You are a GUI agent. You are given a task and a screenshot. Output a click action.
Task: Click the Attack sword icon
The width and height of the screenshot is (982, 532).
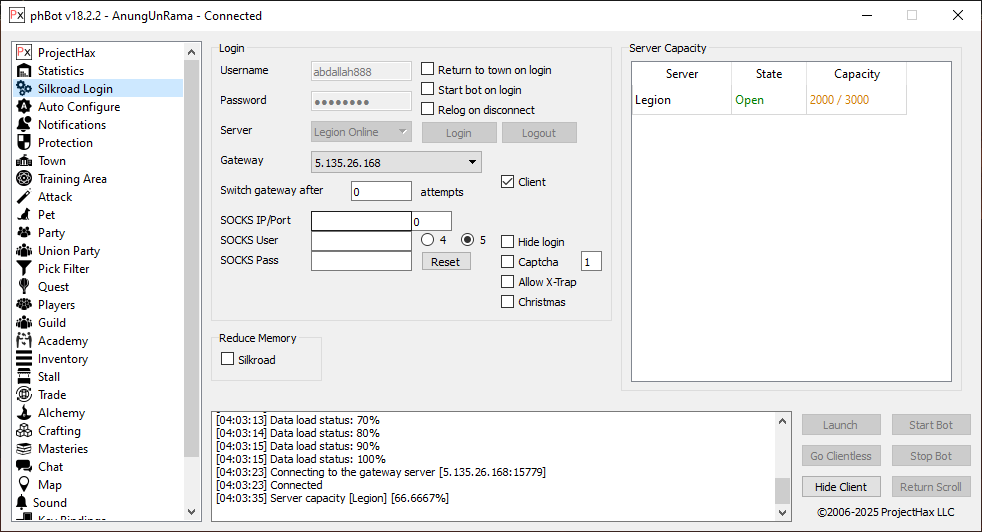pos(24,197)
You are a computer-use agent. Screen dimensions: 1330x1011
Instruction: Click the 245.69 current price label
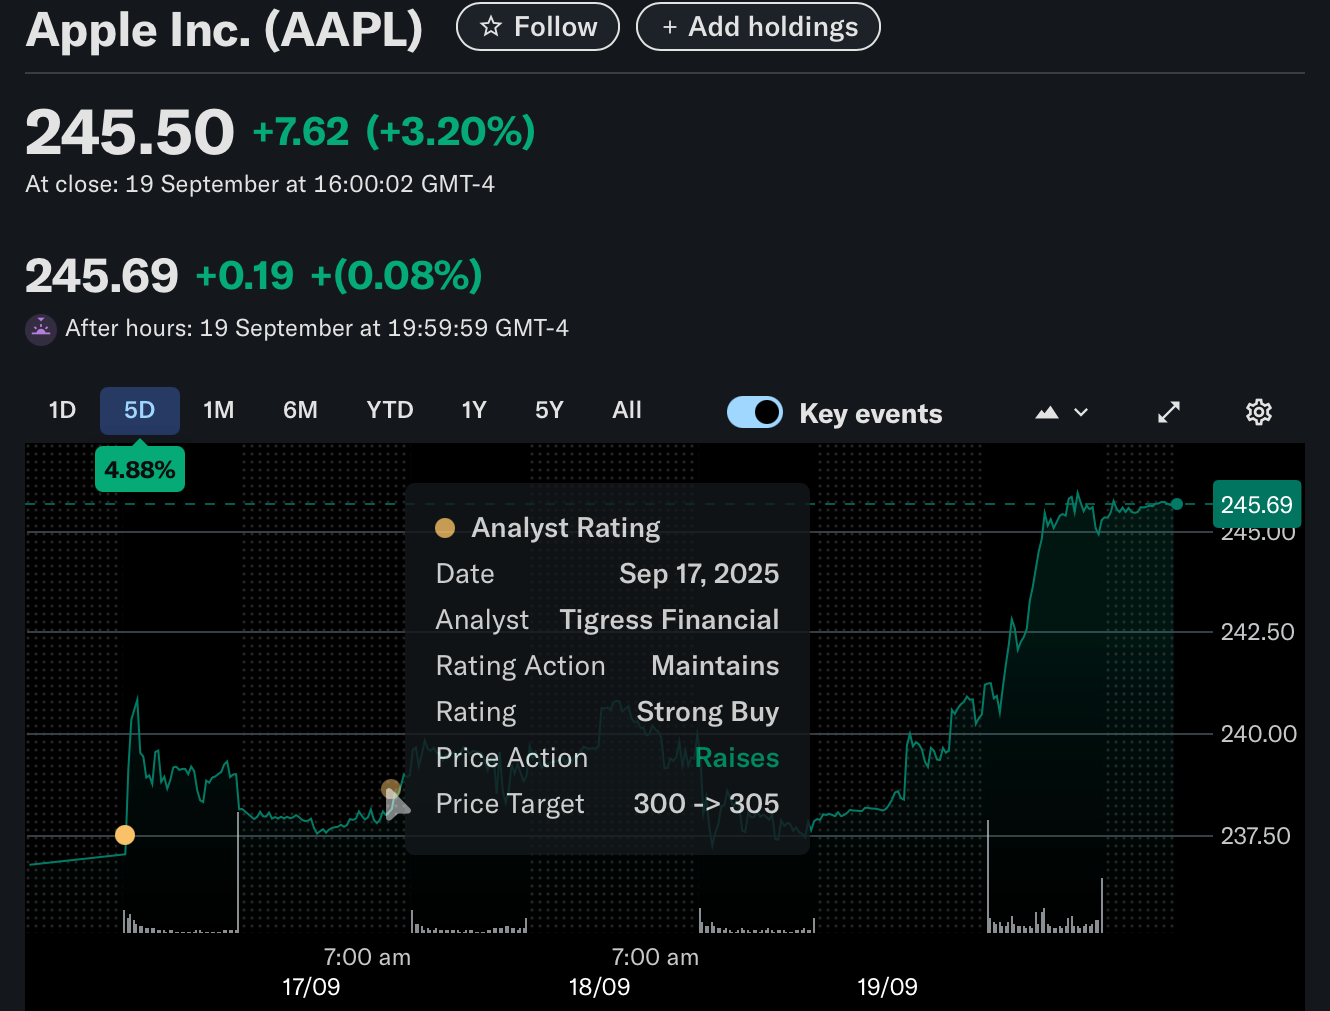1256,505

* * *

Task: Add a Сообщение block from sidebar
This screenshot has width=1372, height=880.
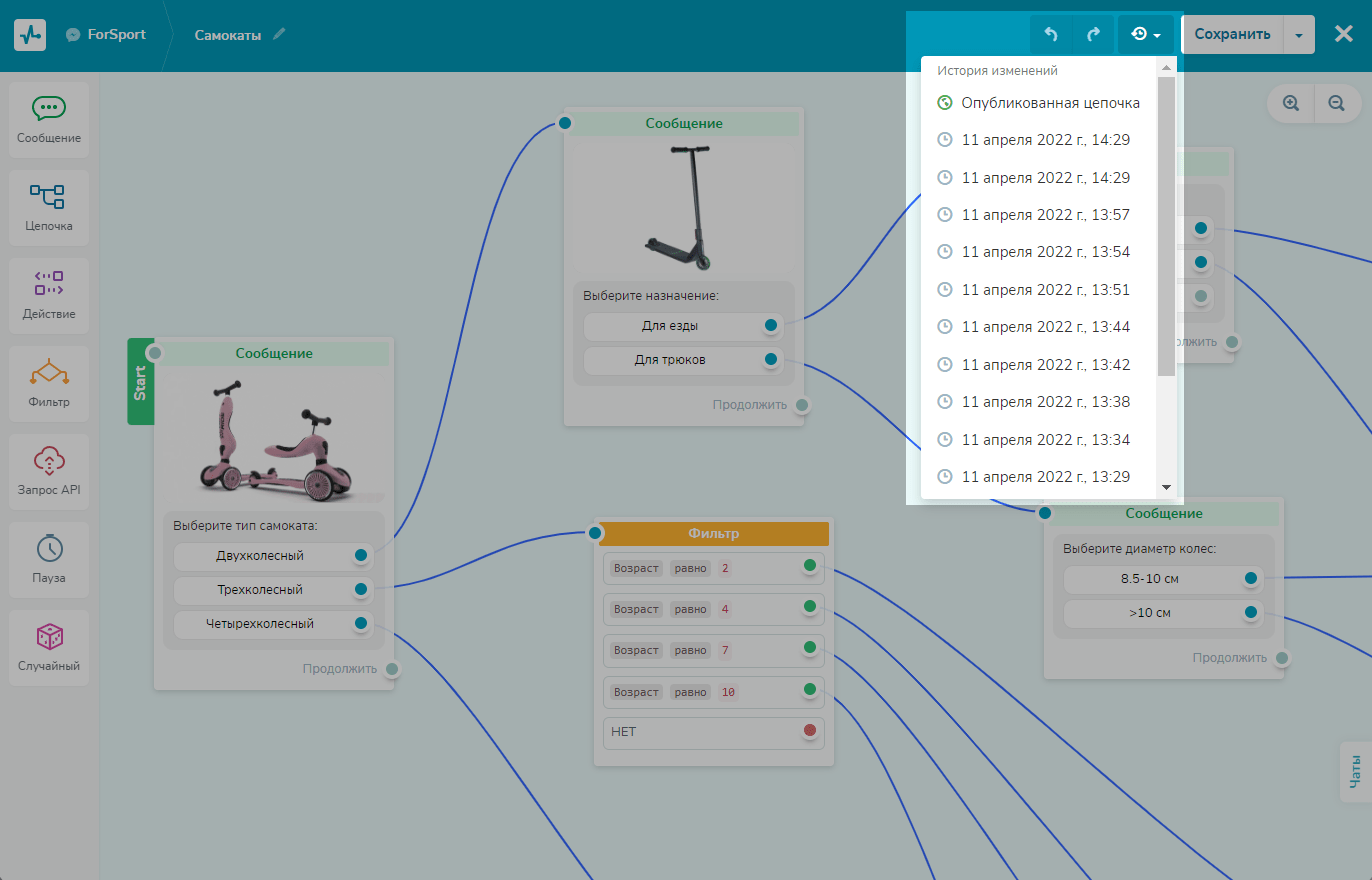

-- Your task --
No picture is to be printed. Output exactly the lines above from the line containing "You are a GUI" through the line containing "You are a computer-use".

-- Expected answer --
You are a GUI agent. You are given a task and a screenshot. Output a click action.
Task: Click the Attack sword icon
The width and height of the screenshot is (982, 532).
pos(24,197)
You are a computer-use agent. Screen dimensions: 1330x1011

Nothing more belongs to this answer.